Exercise brief -> Output every line of the items below as a JSON array of strings, one string per line, skipping blank lines and omitting the pictures.

Raw data ->
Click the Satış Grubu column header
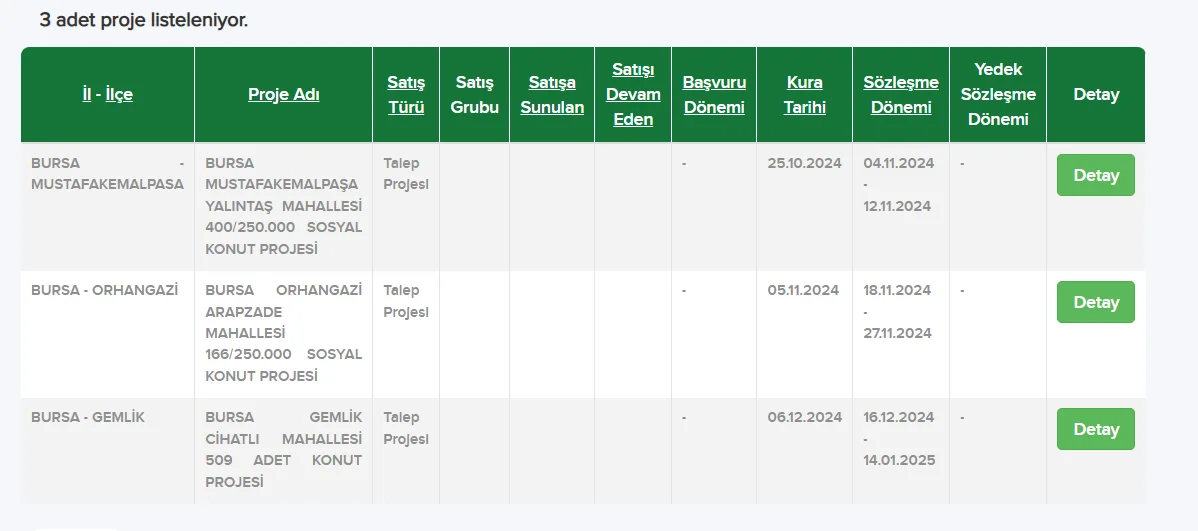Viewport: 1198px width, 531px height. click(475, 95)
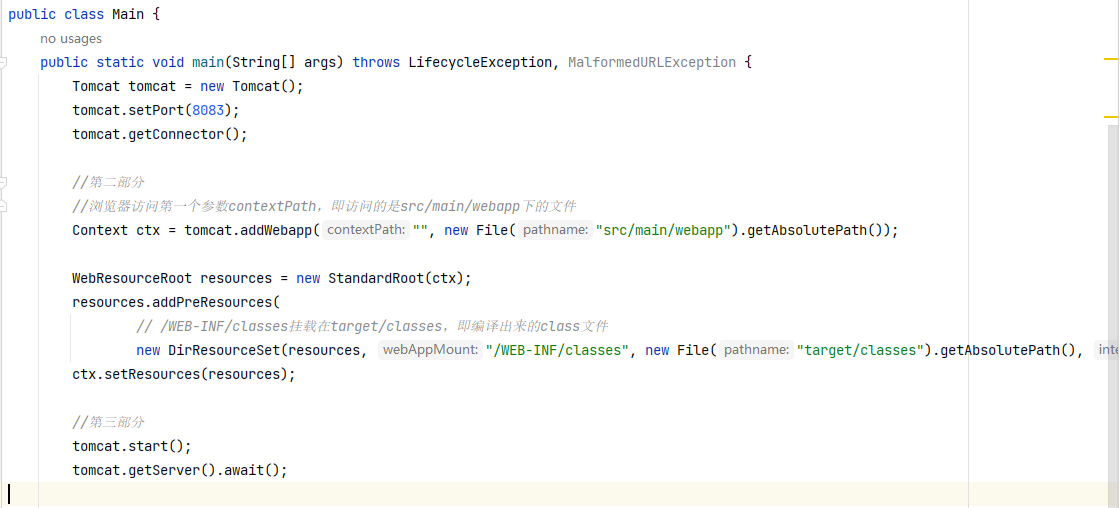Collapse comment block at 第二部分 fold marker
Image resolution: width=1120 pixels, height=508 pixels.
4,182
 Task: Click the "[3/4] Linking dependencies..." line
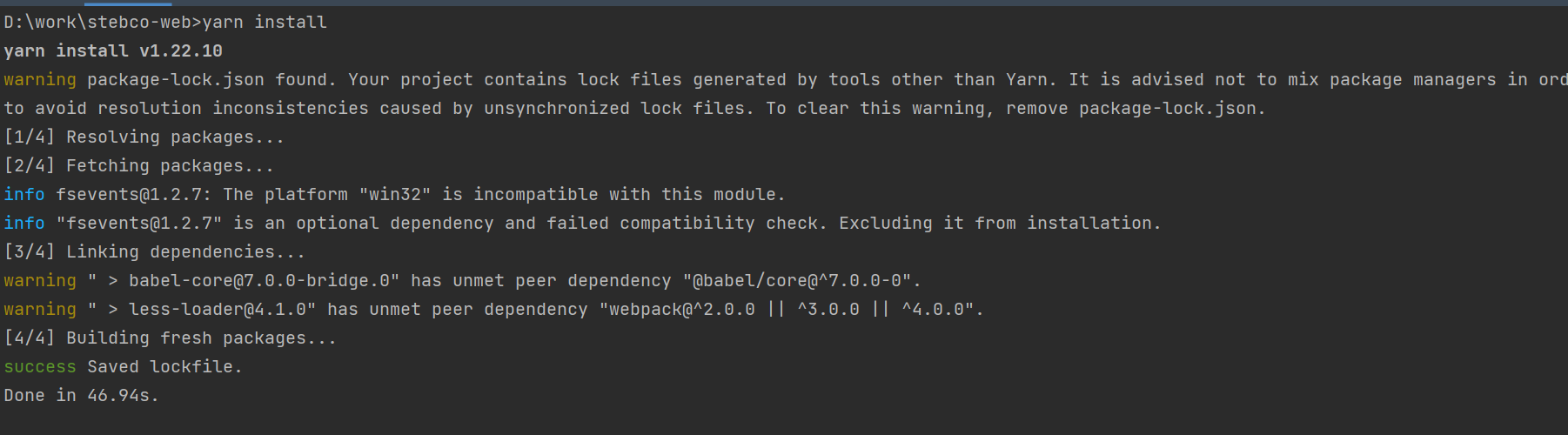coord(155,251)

Solution for this problem ->
[
  "Click the Satış Grubu column header",
  "Viewport: 1198px width, 531px height. click(475, 95)",
  "Collapse comment block at 第二部分 fold marker",
  "Image resolution: width=1120 pixels, height=508 pixels.",
  "4,182",
  " Task: Click the \"[3/4] Linking dependencies...\" line",
  "coord(155,251)"
]